_Texte fourni_
PARIS
L’œuvre du peintre français qui bénéficie d’une large rétrospective au Centre Pompidou est singulière et très reconnaissable. Une ligne seule qui traverse la toile en construisant un espace gracieux.
Peu nombreuses sont les œuvres pour lesquelles le mot « grâce » est adapté. Celles de Martin Barré (1924-1993) en font partie. Certes, ce terme, très rarement employé par les historiens de l’art, n’a pas de place légitime dans le vocabulaire critique. Trop vague, trop proche du domaine sacré, il est absent du catalogue, très complet et très sérieux – une remarquable biographie – qui accompagne l’exposition du Centre Pompidou.
Et pourtant, comment décrire autrement le sentiment qui saisit le visiteur face à ces « formes périlleuses introduites imprudemment dans l’espace » (Barré). Plus que périlleuses, les lignes qui découpent l’espace et délimitent des figures avec un raffinement qui échappe à la préciosité semblent à la fois éphémères et définitives. On aimerait pouvoir comprendre comment, chez Barré, un bout de fil engendre un monde, une trace vogue dans le vide, une strie évoque un geste lent ou rapide, bref tout ce que le critique d’art Yves Bonnefoy appelle la « pure beauté graphique ».
Les premiers travaux, qui datent du mitan des années 1950, se distinguent de l’ensemble de la production picturale ultérieure. Les formes colorées qui se détachent sur un fond blanc sont comme arrimées par des tiges d’une finesse extrême, des « tigelles » (Michel Ragon) aux bords du tableau. Malgré leur apparence rectilinéaire, ces configurations ne peuvent être assimilées à une quelconque figure géométrique héritée de Malevitch – que Barré admira – ou être empruntées au minimalisme. Ces composants irréguliers, assemblés ou superposés, forment des constructions en équilibre ténu, comme volontairement inachevées. Souvent ces éléments sont rejetés à la périphérie de la toile, laissant le centre vacant. Avec 59-120/110-C (1959), une portion du tableau non peinte en forme de losange, posé sur la pointe, fait naître une tension avec le format pratiquement carré de cette œuvre.
À partir de 1960, la ligne s’affirme, se détache de son rôle de contour et parcourt la surface. Il s’agit de la partie la plus riche de l’exposition car c’est autour de ces variations que l’originalité de Barré trouve son meilleur accomplissement. Mais ces tracés réalisés au tube gardent encore parfois, au moins partiellement, leur ancienne fonction. Il semble que ces lignes n’ont pas encore fait le deuil de la forme pour laquelle elles se sont portées garantes ; ainsi on devine un lasso tronqué ou un demi-cercle un peu écrasé (61-T-36 [1961, voir ill.], 61-T-10 [1961]). Progressivement, toutefois, elles assument entièrement leur liberté et traversent la toile comme s’il s’agissait d’une pièce qui n’aurait plus ni sol ni plafond. Rien ici ne transparaît de l’agressivité contenue dans les incisions de Lucio Fontana ou de l’ardeur du « zip » de Barnett Newman. Verticales, horizontales ou, légèrement ondulées, « avachies », (61-T-18, 1961), ces lignes dans leur fragilité font songer à celle d’un funambule qui avance sans filet.

_Données fournies_

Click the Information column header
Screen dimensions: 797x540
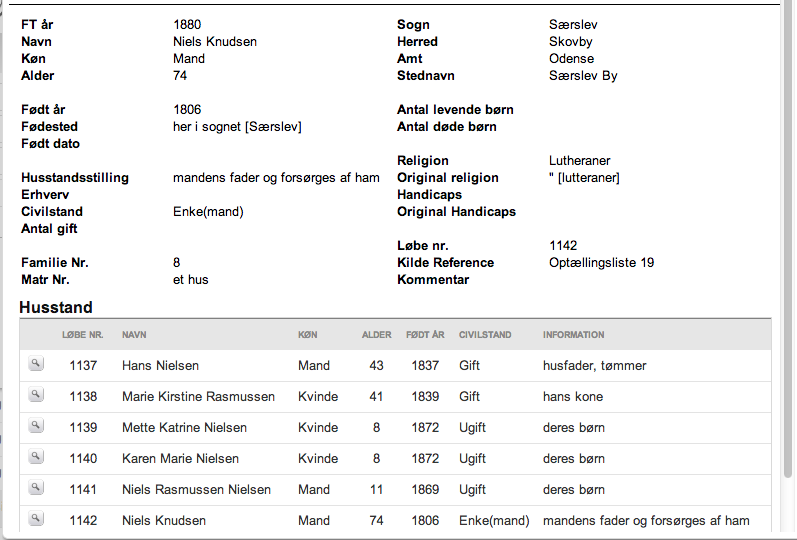pyautogui.click(x=573, y=335)
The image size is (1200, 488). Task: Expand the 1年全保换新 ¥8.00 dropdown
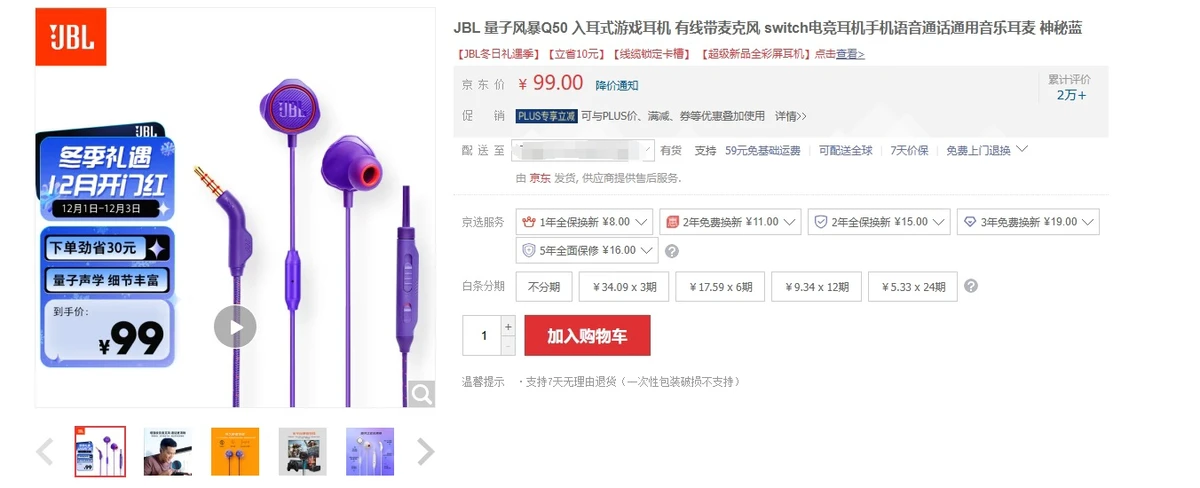click(x=585, y=222)
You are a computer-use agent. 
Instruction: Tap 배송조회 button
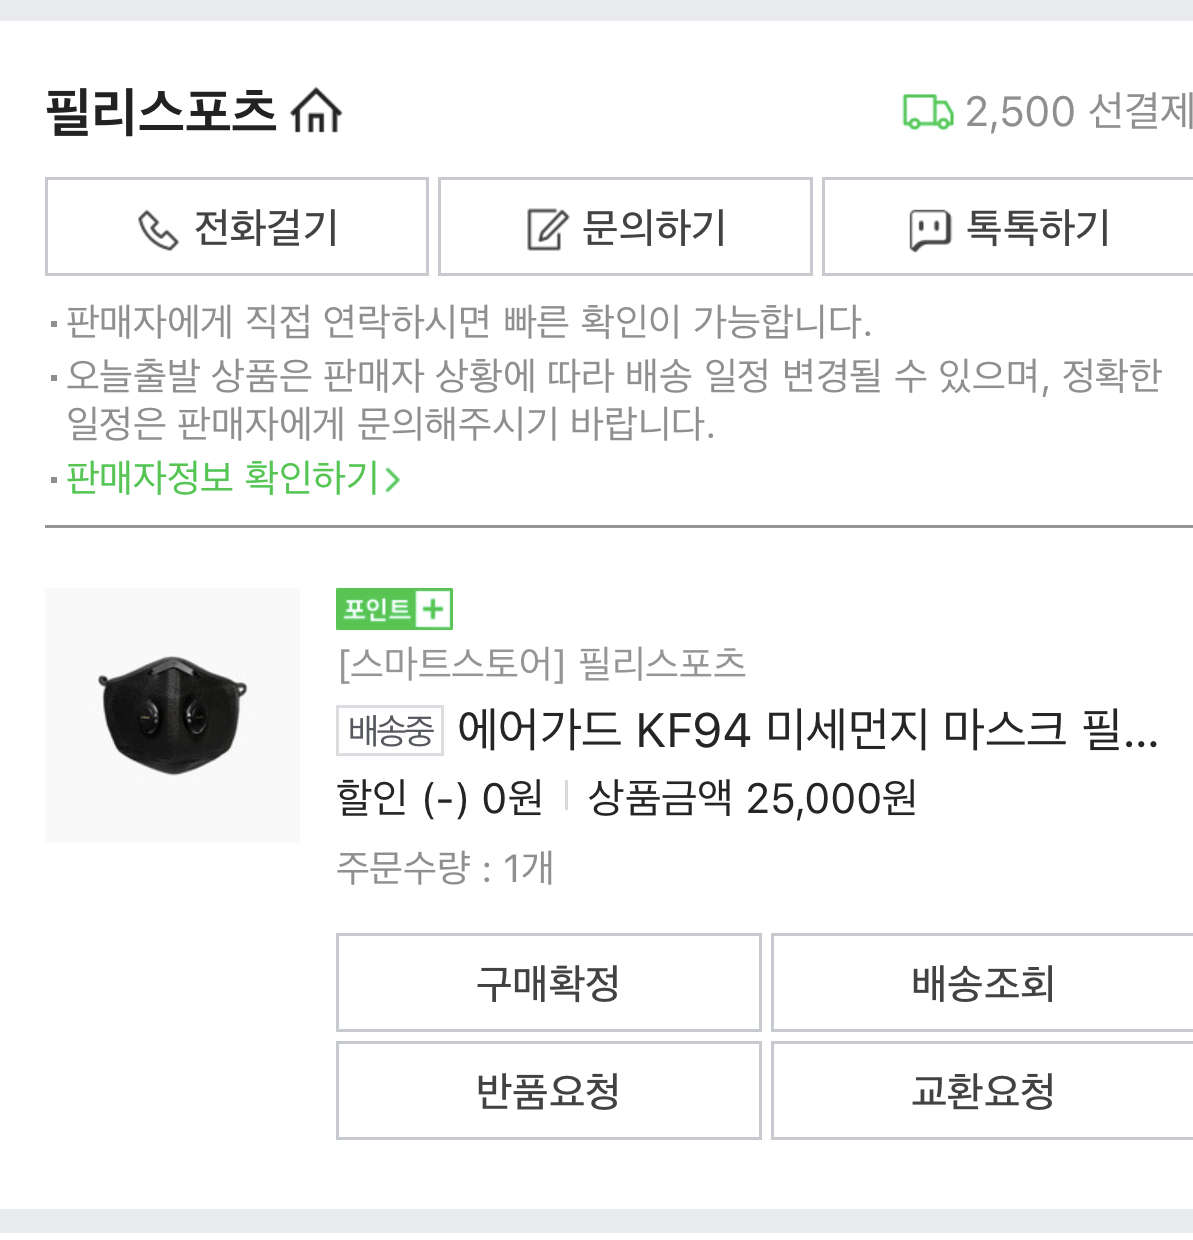(982, 982)
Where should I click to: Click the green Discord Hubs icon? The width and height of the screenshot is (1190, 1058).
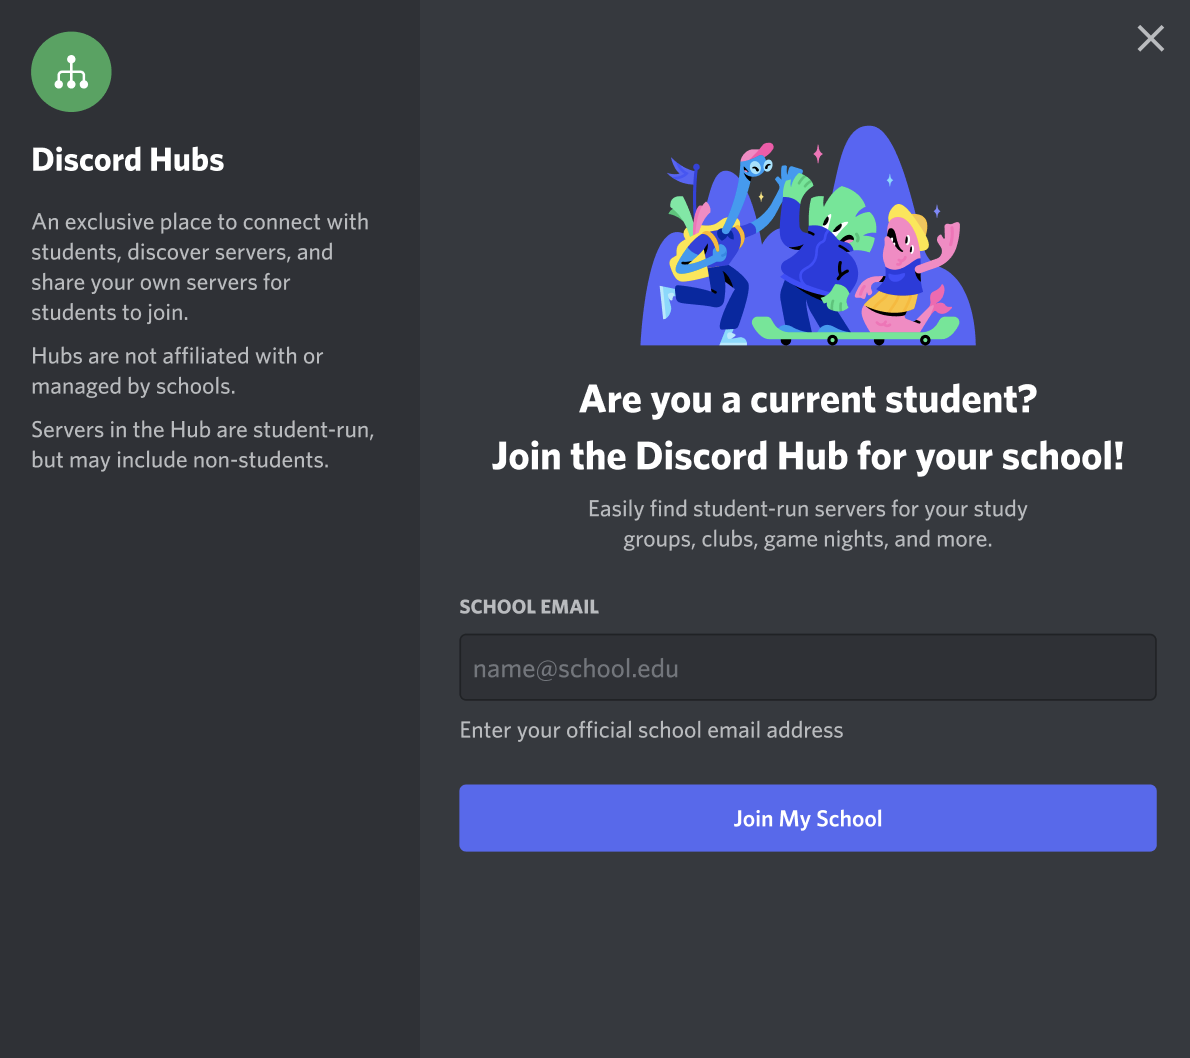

_Exercices à traiter_
1) Dans le texte sur Martin Barré, quel critique d'art parle de « pure beauté graphique » ?
2) D'après le texte sur Martin Barré, pourquoi le mot « grâce » est-il absent du catalogue de l'exposition ? Répondez en une à trois phrases.
3) Poursuivez, s'il vous plaît, le texte sur Martin Barré à partir de l'endroit où il s'arrête.

_Résultats obtenus_
1) Yves Bonnefoy.

2) Ce terme, très rarement employé par les historiens de l'art, n'a pas de place légitime dans le vocabulaire critique. Il est jugé trop vague et trop proche du domaine sacré.

3)
Suivent les œuvres exécutées à la bombe aérosol où les traces « semblent souvent provenir de l’extérieur du tableau ou en sortir […], de susciter le hors-champ » (Michel Gauthier, catalogue). Cette technique, inspirée par les graffitis que Barré a découverts sur les murs du métro, s’inscrit dans la lignée de différentes expérimentations menées par l’artiste : pinceau, brosse, couteau, tube. Le trait noir vaporisé, devenu plus velouteux, plus cotonneux, acquiert une légèreté qui contribue à son aspect aléatoire. Plus que des traits, ce sont des ombres dont on ne connaîtra jamais la source. Excentrées, pénétrant dans le cadre de la toile ou s’en échappant, ces bribes de peinture qui flottent sur la surface sont comme des signes muets, sans message aucun. Faut-il croire que l’artiste ressent le besoin de glisser quelques marques reconnaissables et répétitives – des ratures diagonales, les « Zèbres » – voire reconnaissables – essentiellement des flèches, faites à l’aide d’un pochoir – pour « guider » le regard ?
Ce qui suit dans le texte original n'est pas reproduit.